Requirement: From the records below, copy the lines that include "agent".
::::::::::
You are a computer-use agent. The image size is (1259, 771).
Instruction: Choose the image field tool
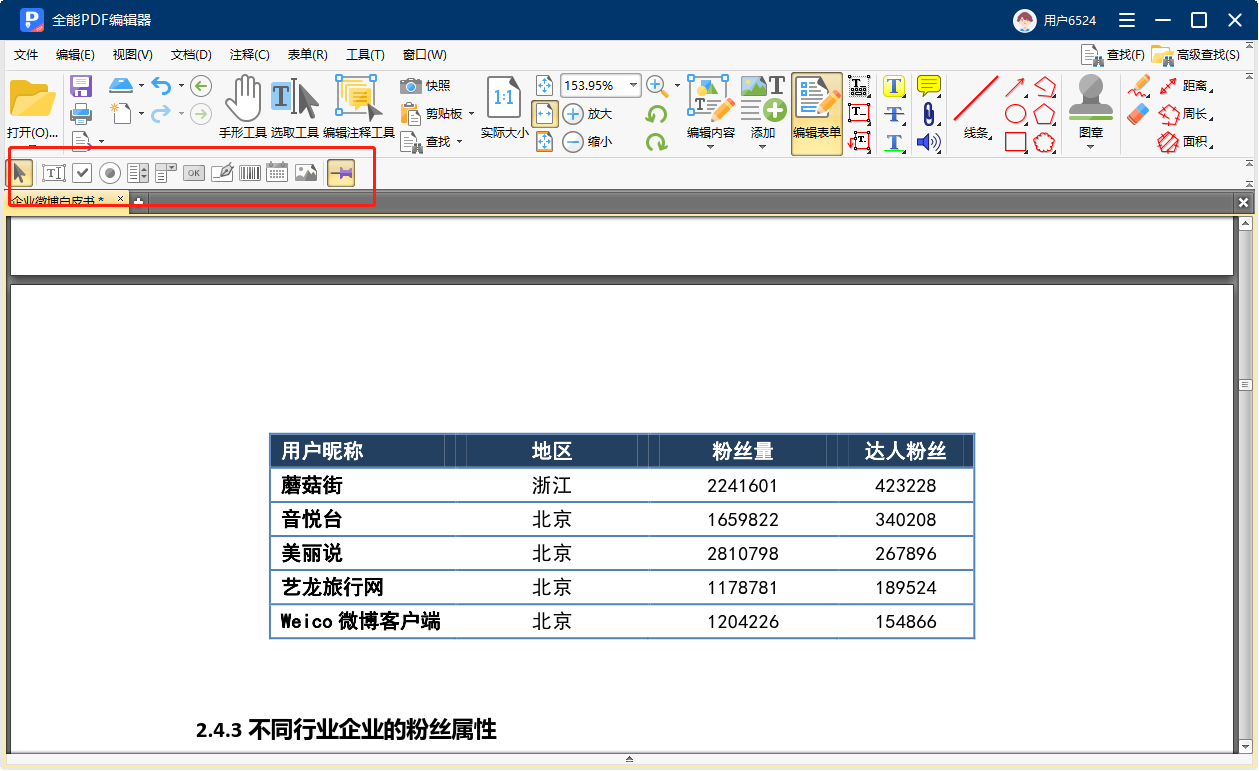click(306, 173)
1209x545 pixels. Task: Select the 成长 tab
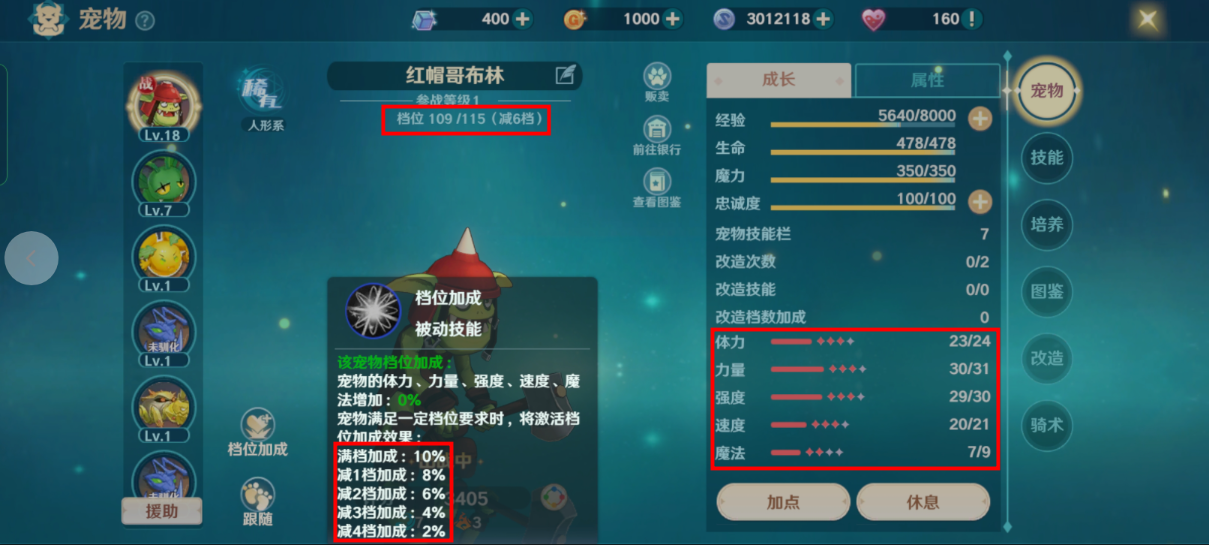(x=779, y=80)
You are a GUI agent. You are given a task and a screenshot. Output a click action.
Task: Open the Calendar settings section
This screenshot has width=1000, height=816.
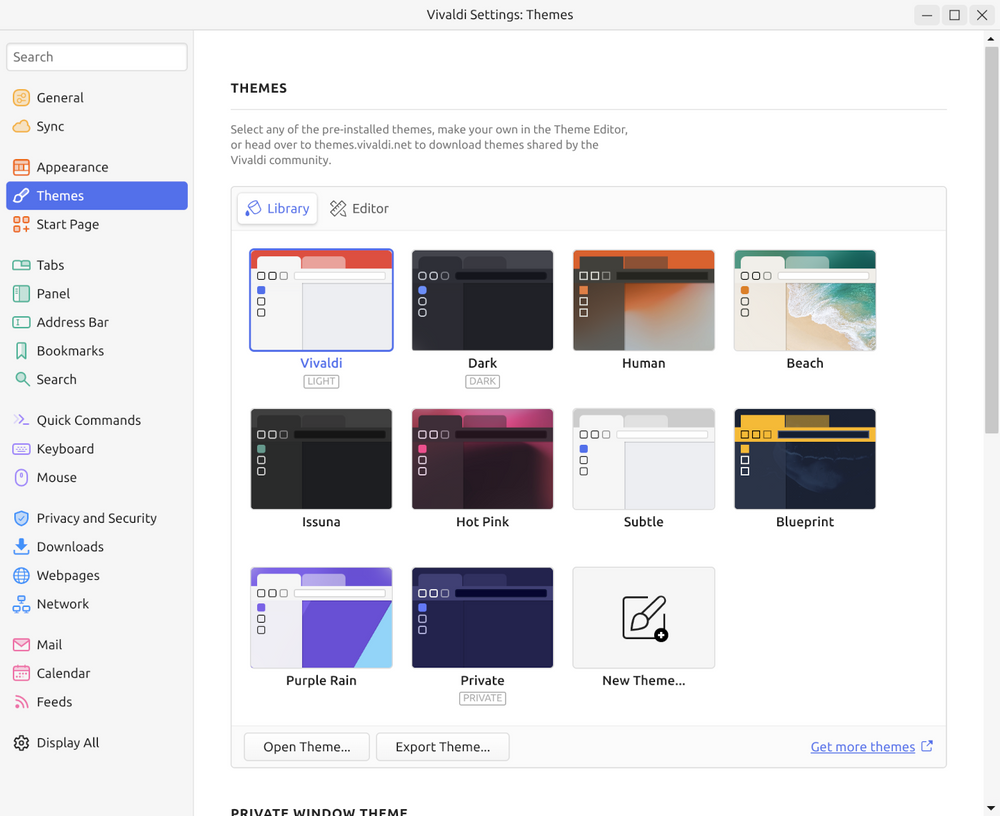[65, 672]
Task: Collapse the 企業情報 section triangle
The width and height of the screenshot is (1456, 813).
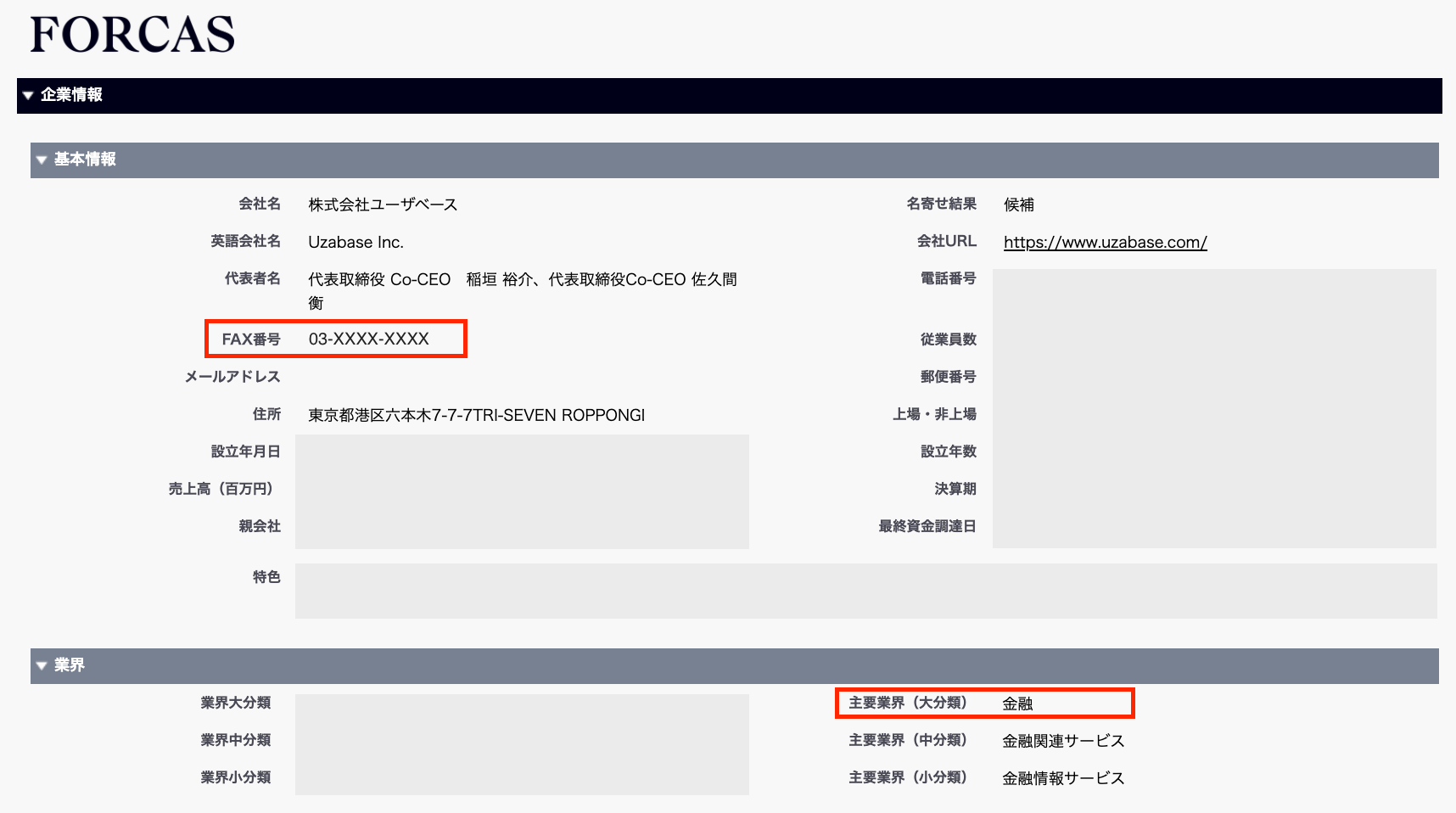Action: coord(28,95)
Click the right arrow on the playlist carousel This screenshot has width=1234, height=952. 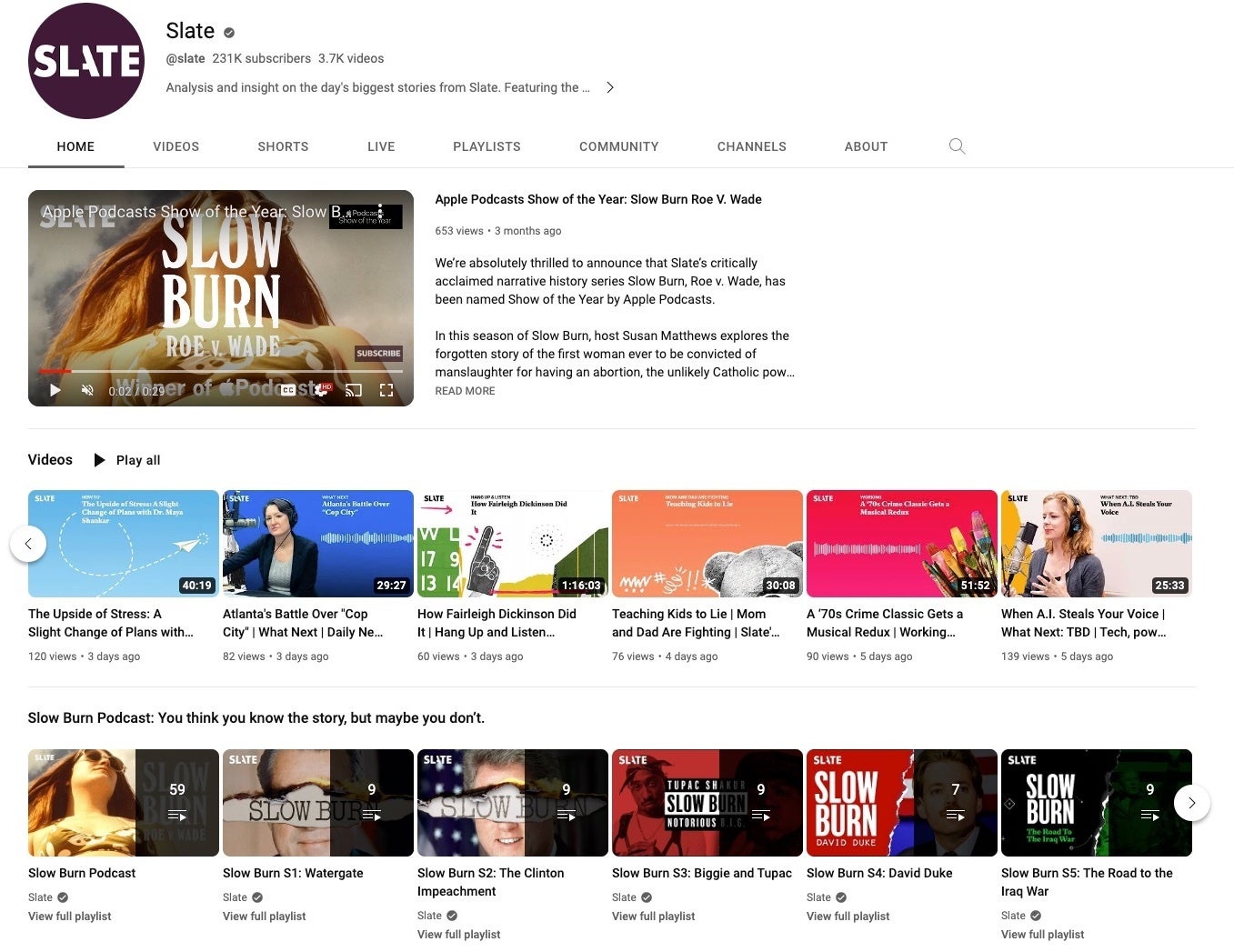click(1191, 803)
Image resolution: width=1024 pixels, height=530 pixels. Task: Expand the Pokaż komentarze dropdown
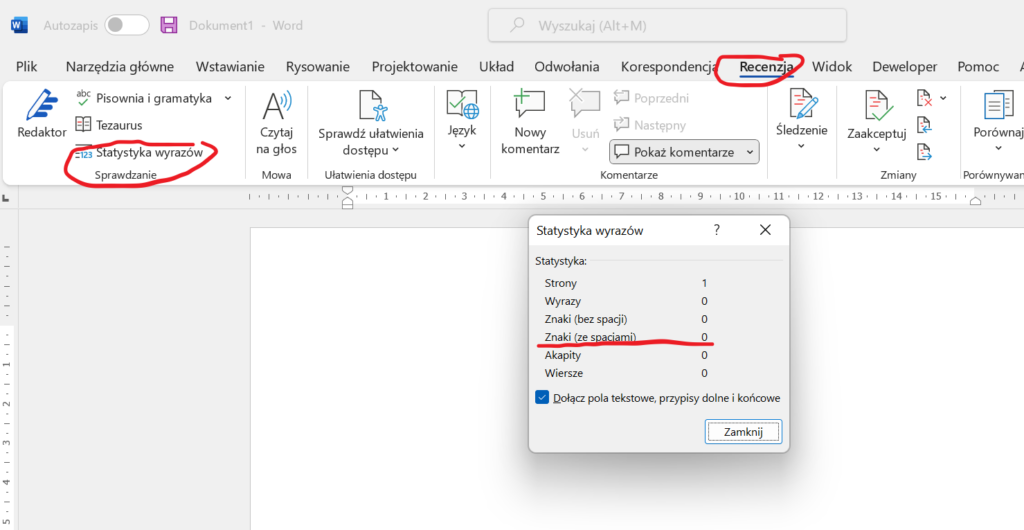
::::::::::
Solution to this task:
You are a computer-use agent. The image size is (1259, 771).
You are a GUI agent. You are given a task and a screenshot. Output a click action.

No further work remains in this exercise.